Acute hepatotoxicity of Pseudomonas aeruginosa exotoxin A in mice depends on T cells and TNF.

The most potent virulence factor of Pseudomonas aeruginosa, its exotoxin A (PEA), inhibits protein synthesis, especially in the liver, and is a weak T cell mitogen. This study was performed to correlate hepatotoxic and possible immunostimulatory features of PEA in vivo. Injection of PEA to mice caused hepatocyte apoptosis, an increase in plasma transaminase activities, and the release of TNF, IFN-gamma, IL-2, and IL-6 into the circulation. Most strikingly, liver damage depended on T cells. Athymic nude mice or mice depleted of T cells by anti-Thy1.2 mAb pretreatment failed to develop acute hepatic failure, and survival was significantly prolonged following T cell depletion. Neutralization of TNF or lack of TNF receptors prevented liver injury.

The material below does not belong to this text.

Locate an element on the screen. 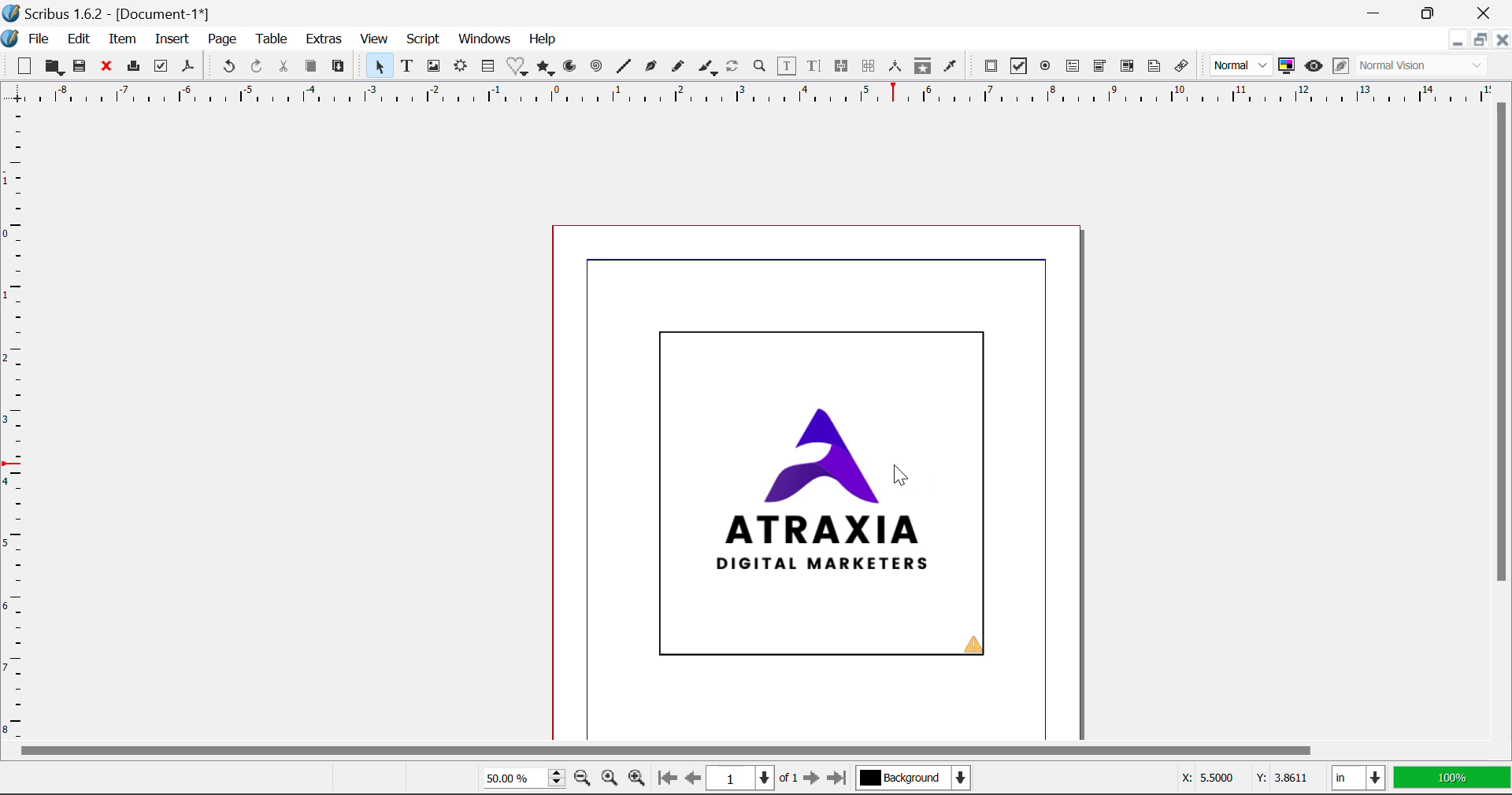 Image resolution: width=1512 pixels, height=795 pixels. Edit in preview mode is located at coordinates (1341, 68).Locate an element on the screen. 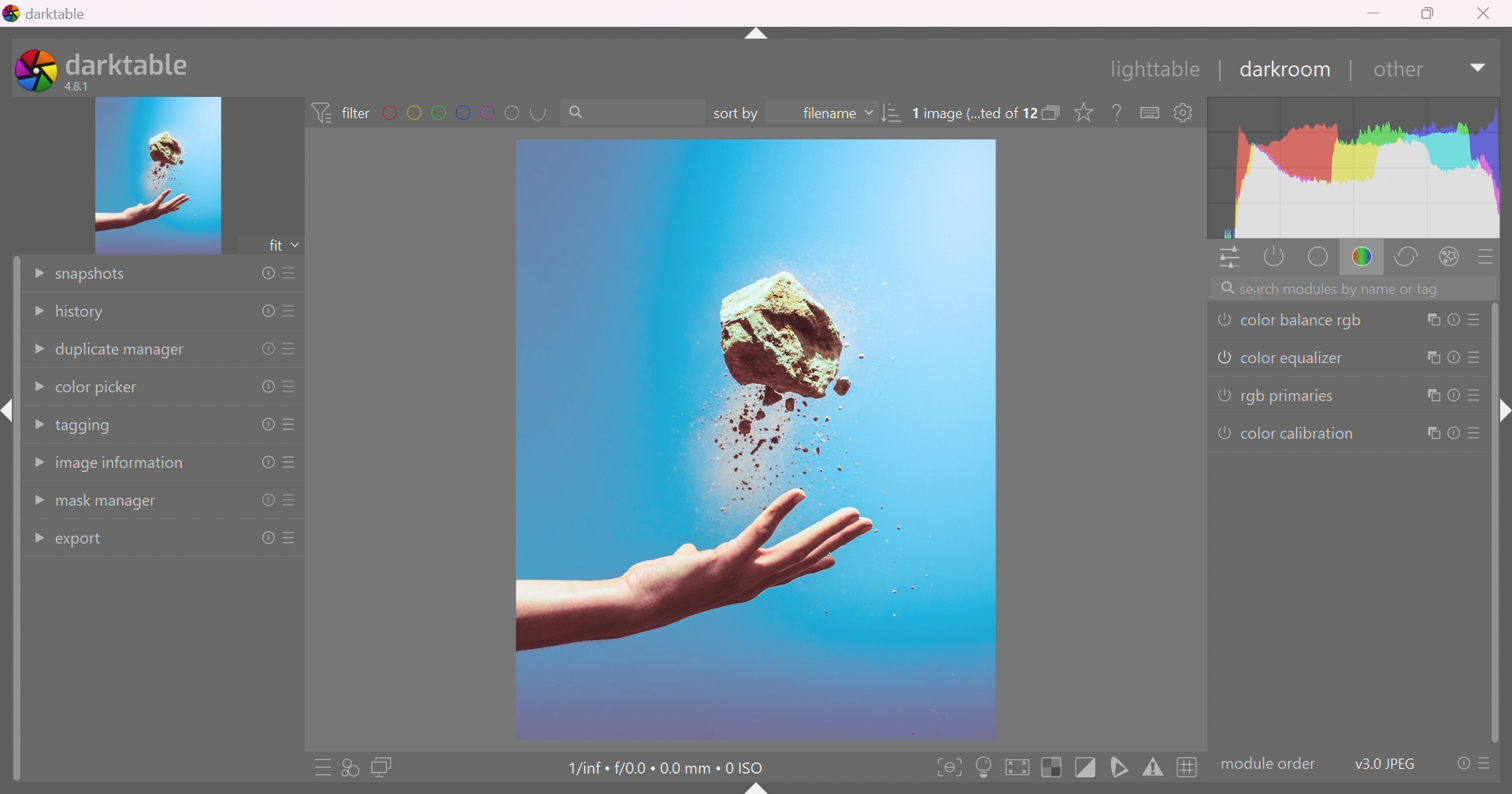 This screenshot has height=794, width=1512. search module by name or tag is located at coordinates (1356, 289).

In the liver, TNF was produced by Kupffer cells before hepatocellular death occurred. After T cell depletion, Kupffer cells failed to produce TNF. Transaminase release was significantly reduced in perforin knockout mice, and it was even elevated in lpr/lpr mice. These results demonstrate that PEA induces liver damage not only by protein synthesis inhibition but also by TNF- and perforin-dependent, Fas-independent, apoptotic signals.